Data shown Start Marker
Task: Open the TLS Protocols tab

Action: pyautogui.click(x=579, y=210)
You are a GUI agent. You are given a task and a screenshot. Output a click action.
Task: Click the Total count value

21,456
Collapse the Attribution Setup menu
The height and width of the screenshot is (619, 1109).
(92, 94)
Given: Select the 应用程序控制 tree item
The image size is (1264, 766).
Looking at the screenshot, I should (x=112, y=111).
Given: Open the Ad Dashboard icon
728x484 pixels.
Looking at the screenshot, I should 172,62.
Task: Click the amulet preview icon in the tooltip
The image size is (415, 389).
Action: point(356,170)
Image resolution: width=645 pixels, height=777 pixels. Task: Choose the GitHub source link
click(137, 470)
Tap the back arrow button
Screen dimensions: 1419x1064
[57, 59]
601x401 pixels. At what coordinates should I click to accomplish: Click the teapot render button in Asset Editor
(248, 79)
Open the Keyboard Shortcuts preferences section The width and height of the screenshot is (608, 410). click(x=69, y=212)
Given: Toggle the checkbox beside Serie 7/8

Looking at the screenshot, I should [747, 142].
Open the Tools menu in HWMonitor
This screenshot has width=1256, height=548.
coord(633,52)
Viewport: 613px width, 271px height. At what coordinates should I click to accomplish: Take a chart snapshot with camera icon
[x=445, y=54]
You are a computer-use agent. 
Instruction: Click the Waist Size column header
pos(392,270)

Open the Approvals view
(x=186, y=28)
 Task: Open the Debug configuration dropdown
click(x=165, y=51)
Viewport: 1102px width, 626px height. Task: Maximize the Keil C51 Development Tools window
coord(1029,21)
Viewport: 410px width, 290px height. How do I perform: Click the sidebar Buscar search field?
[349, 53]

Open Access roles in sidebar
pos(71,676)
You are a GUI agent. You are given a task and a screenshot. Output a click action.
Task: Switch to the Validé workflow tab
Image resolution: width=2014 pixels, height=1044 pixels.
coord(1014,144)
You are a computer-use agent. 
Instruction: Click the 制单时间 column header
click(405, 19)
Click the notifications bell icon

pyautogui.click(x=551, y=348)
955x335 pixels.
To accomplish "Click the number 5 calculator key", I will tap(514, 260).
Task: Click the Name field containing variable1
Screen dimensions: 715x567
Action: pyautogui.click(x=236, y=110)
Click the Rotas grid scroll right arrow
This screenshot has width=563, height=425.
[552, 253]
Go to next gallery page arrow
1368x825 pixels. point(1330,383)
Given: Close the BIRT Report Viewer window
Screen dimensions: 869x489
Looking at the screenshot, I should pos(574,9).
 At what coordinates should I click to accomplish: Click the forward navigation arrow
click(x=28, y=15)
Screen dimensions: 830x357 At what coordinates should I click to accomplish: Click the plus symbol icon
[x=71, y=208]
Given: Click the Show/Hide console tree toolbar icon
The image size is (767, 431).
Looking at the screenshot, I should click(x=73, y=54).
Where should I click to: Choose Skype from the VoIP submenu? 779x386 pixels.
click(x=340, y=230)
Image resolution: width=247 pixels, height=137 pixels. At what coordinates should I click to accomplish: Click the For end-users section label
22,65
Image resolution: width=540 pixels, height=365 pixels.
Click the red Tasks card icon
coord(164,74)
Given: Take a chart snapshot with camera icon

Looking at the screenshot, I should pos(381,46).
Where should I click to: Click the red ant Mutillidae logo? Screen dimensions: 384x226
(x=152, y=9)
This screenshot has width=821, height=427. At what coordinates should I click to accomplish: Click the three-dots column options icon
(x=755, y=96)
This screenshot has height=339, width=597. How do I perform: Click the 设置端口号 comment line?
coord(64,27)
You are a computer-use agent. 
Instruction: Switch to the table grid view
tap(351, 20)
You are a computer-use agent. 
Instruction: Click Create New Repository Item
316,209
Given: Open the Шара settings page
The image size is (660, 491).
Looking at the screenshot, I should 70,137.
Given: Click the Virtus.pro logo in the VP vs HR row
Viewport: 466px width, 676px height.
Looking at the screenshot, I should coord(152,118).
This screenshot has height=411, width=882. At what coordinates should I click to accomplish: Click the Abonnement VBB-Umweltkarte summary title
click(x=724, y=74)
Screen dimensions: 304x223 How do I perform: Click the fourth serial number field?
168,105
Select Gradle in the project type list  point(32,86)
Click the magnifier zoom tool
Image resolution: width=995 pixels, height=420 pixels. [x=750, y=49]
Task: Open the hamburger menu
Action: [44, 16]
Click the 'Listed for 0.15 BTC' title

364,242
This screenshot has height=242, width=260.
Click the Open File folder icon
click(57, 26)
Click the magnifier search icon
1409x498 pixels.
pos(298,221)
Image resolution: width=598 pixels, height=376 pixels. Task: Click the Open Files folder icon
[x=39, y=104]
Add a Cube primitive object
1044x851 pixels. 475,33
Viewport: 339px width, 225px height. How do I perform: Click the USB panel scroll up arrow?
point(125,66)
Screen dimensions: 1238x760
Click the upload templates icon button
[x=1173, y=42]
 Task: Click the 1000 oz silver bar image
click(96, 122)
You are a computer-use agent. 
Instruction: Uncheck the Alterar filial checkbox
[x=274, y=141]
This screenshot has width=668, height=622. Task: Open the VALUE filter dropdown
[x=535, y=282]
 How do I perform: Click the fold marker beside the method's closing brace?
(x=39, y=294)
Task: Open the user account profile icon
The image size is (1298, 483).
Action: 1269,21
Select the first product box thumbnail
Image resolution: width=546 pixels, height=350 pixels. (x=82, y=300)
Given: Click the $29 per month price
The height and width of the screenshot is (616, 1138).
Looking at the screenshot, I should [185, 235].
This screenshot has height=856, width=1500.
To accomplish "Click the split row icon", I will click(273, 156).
Data shown End Marker
• **Directions**:
The records above must be transcribed line for line, exactly.

• **Reply to the exercise**:
Task: Open the TLS Protocols tab

Action: pyautogui.click(x=579, y=210)
You are a GUI agent. You are given a task and a screenshot. Output a click action.
Task: Click the Total count value

21,456
Collapse the Attribution Setup menu
The height and width of the screenshot is (619, 1109).
(92, 94)
Given: Select the 应用程序控制 tree item
The image size is (1264, 766).
Looking at the screenshot, I should (x=112, y=111).
Given: Open the Ad Dashboard icon
728x484 pixels.
Looking at the screenshot, I should 172,62.
Task: Click the amulet preview icon in the tooltip
The image size is (415, 389).
Action: point(356,170)
Image resolution: width=645 pixels, height=777 pixels. Task: Choose the GitHub source link
click(137, 470)
Tap the back arrow button
Screen dimensions: 1419x1064
[57, 59]
601x401 pixels. At what coordinates should I click to accomplish: Click the teapot render button in Asset Editor
(248, 79)
Open the Keyboard Shortcuts preferences section The width and height of the screenshot is (608, 410). click(x=69, y=212)
Given: Toggle the checkbox beside Serie 7/8

Looking at the screenshot, I should [747, 142].
Open the Tools menu in HWMonitor
This screenshot has width=1256, height=548.
coord(633,52)
Viewport: 613px width, 271px height. At what coordinates should I click to accomplish: Take a chart snapshot with camera icon
[x=445, y=54]
You are a computer-use agent. 
Instruction: Click the Waist Size column header
pos(392,270)

Open the Approvals view
(x=186, y=28)
 Task: Open the Debug configuration dropdown
click(x=165, y=51)
Viewport: 1102px width, 626px height. Task: Maximize the Keil C51 Development Tools window
coord(1029,21)
Viewport: 410px width, 290px height. How do I perform: Click the sidebar Buscar search field?
[349, 53]

Open Access roles in sidebar
pos(71,676)
You are a GUI agent. You are given a task and a screenshot. Output a click action.
Task: Switch to the Validé workflow tab
Image resolution: width=2014 pixels, height=1044 pixels.
coord(1014,144)
You are a computer-use agent. 
Instruction: Click the 制单时间 column header
click(405, 19)
Click the notifications bell icon

pyautogui.click(x=551, y=348)
955x335 pixels.
To accomplish "Click the number 5 calculator key", I will tap(514, 260).
Task: Click the Name field containing variable1
Screen dimensions: 715x567
Action: pyautogui.click(x=236, y=110)
Click the Rotas grid scroll right arrow
This screenshot has width=563, height=425.
[552, 253]
Go to next gallery page arrow
1368x825 pixels. point(1330,383)
Given: Close the BIRT Report Viewer window
Screen dimensions: 869x489
Looking at the screenshot, I should pos(574,9).
 At what coordinates should I click to accomplish: Click the forward navigation arrow
click(x=28, y=15)
Screen dimensions: 830x357 At what coordinates should I click to accomplish: Click the plus symbol icon
[x=71, y=208]
Given: Click the Show/Hide console tree toolbar icon
The image size is (767, 431).
Looking at the screenshot, I should click(x=73, y=54).
Where should I click to: Choose Skype from the VoIP submenu? 779x386 pixels.
click(x=340, y=230)
Image resolution: width=247 pixels, height=137 pixels. At what coordinates should I click to accomplish: Click the For end-users section label
22,65
Image resolution: width=540 pixels, height=365 pixels.
Click the red Tasks card icon
coord(164,74)
Given: Take a chart snapshot with camera icon

Looking at the screenshot, I should pos(381,46).
Where should I click to: Click the red ant Mutillidae logo? Screen dimensions: 384x226
(x=152, y=9)
This screenshot has width=821, height=427. At what coordinates should I click to accomplish: Click the three-dots column options icon
(x=755, y=96)
This screenshot has height=339, width=597. How do I perform: Click the 设置端口号 comment line?
coord(64,27)
You are a computer-use agent. 
Instruction: Switch to the table grid view
tap(351, 20)
You are a computer-use agent. 
Instruction: Click Create New Repository Item
316,209
Given: Open the Шара settings page
The image size is (660, 491).
Looking at the screenshot, I should 70,137.
Given: Click the Virtus.pro logo in the VP vs HR row
Viewport: 466px width, 676px height.
Looking at the screenshot, I should coord(152,118).
This screenshot has height=411, width=882. At what coordinates should I click to accomplish: Click the Abonnement VBB-Umweltkarte summary title
click(x=724, y=74)
Screen dimensions: 304x223 How do I perform: Click the fourth serial number field?
168,105
Select Gradle in the project type list  point(32,86)
Click the magnifier zoom tool
Image resolution: width=995 pixels, height=420 pixels. [x=750, y=49]
Task: Open the hamburger menu
Action: [44, 16]
Click the 'Listed for 0.15 BTC' title

364,242
This screenshot has height=242, width=260.
Click the Open File folder icon
click(57, 26)
Click the magnifier search icon
1409x498 pixels.
pos(298,221)
Image resolution: width=598 pixels, height=376 pixels. Task: Click the Open Files folder icon
[x=39, y=104]
Add a Cube primitive object
1044x851 pixels. 475,33
Viewport: 339px width, 225px height. How do I perform: Click the USB panel scroll up arrow?
point(125,66)
Screen dimensions: 1238x760
Click the upload templates icon button
[x=1173, y=42]
 Task: Click the 1000 oz silver bar image
click(96, 122)
You are a computer-use agent. 
Instruction: Uncheck the Alterar filial checkbox
[x=274, y=141]
This screenshot has width=668, height=622. Task: Open the VALUE filter dropdown
[x=535, y=282]
 How do I perform: Click the fold marker beside the method's closing brace?
(x=39, y=294)
Task: Open the user account profile icon
The image size is (1298, 483).
Action: 1269,21
Select the first product box thumbnail
Image resolution: width=546 pixels, height=350 pixels. (x=82, y=300)
Given: Click the $29 per month price
The height and width of the screenshot is (616, 1138).
Looking at the screenshot, I should [185, 235].
This screenshot has height=856, width=1500.
To accomplish "Click the split row icon", I will click(273, 156).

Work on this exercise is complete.